[Stored records]
= = =

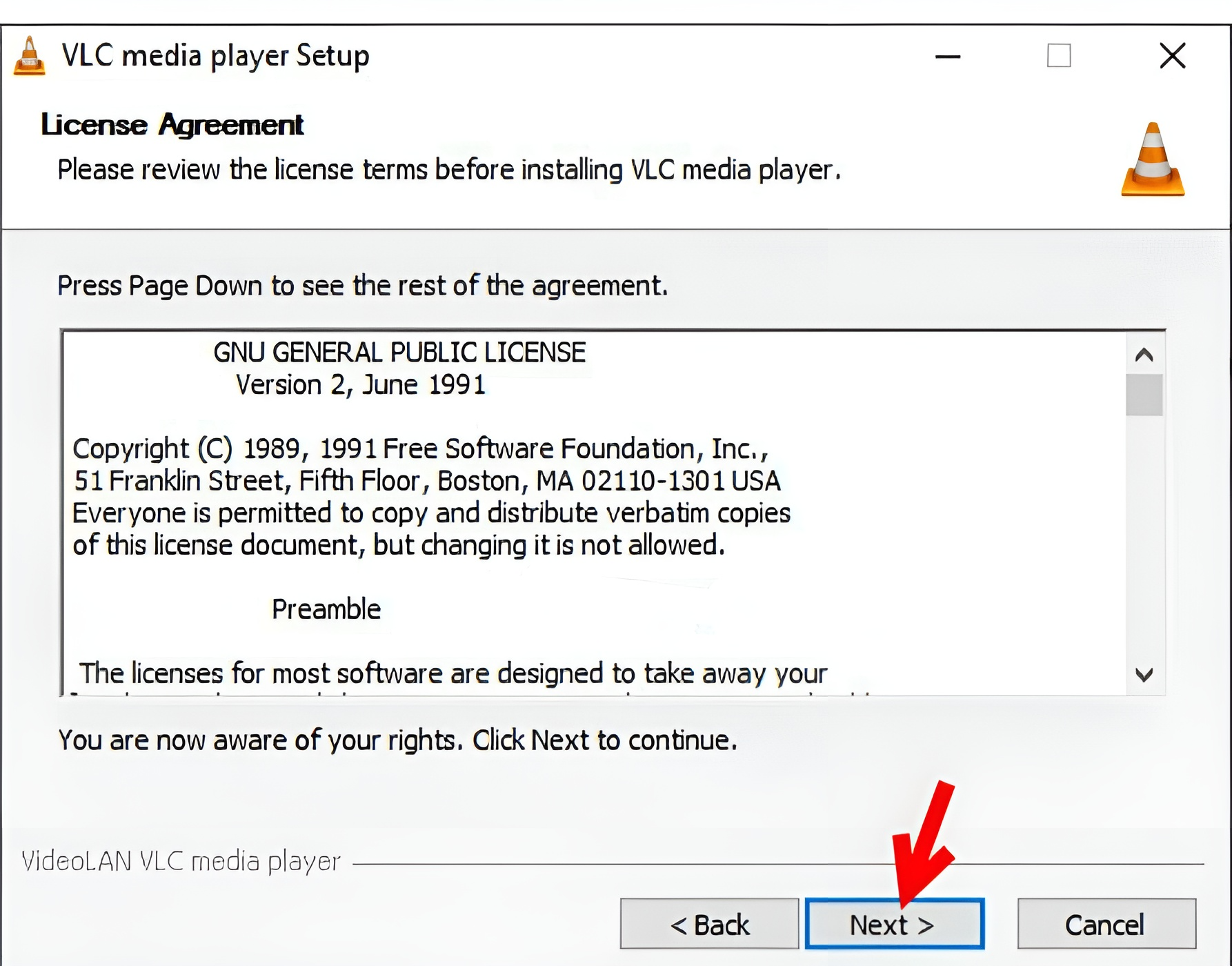Click the Copyright 1989, 1991 line

(420, 448)
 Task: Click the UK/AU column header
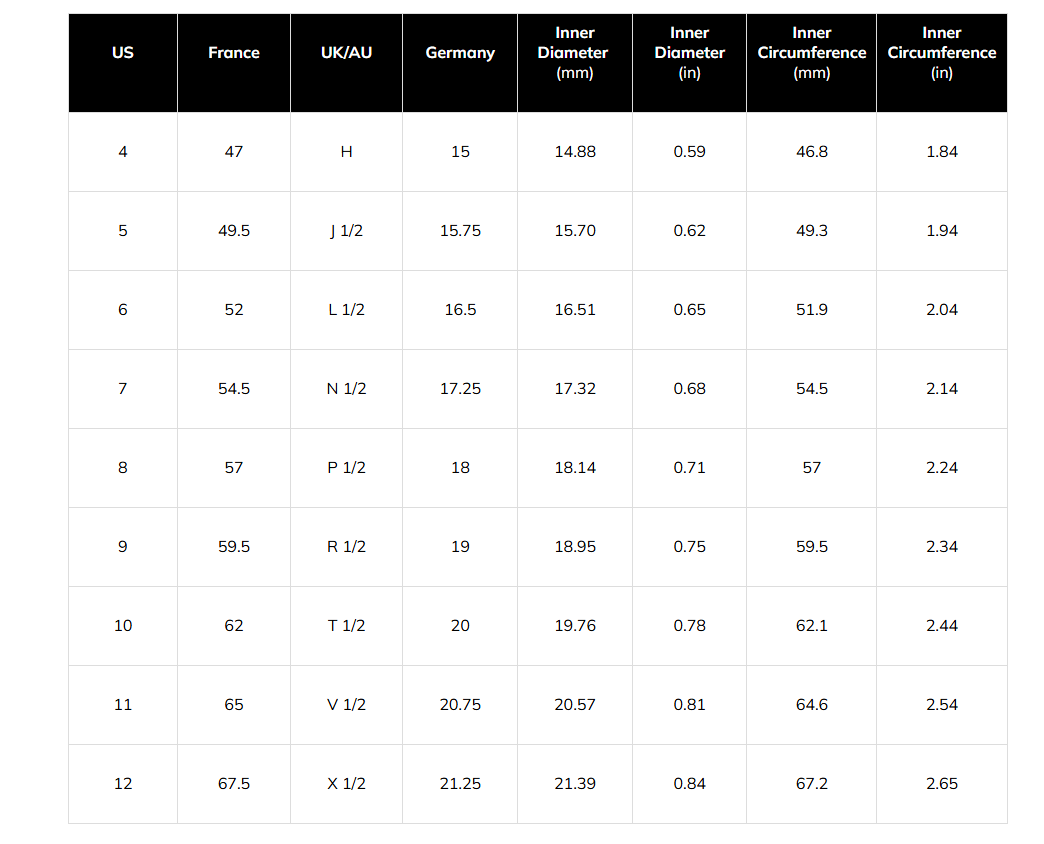[346, 52]
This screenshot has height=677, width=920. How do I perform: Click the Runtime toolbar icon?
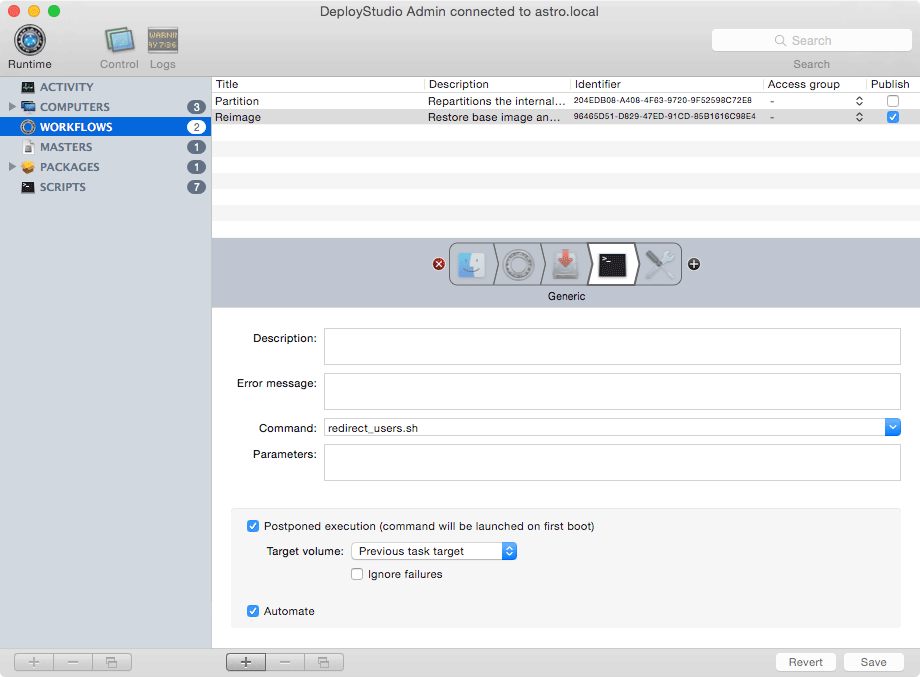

= = =

No pictures belong in the copy. Retype exactly, and only, the lines from the line containing "Task: Click the UK/AU column header" through the last line of the data, both included.

Solution to the exercise —
 Task: Click the UK/AU column header
[346, 52]
This screenshot has height=677, width=920. How do I perform: Click the Runtime toolbar icon?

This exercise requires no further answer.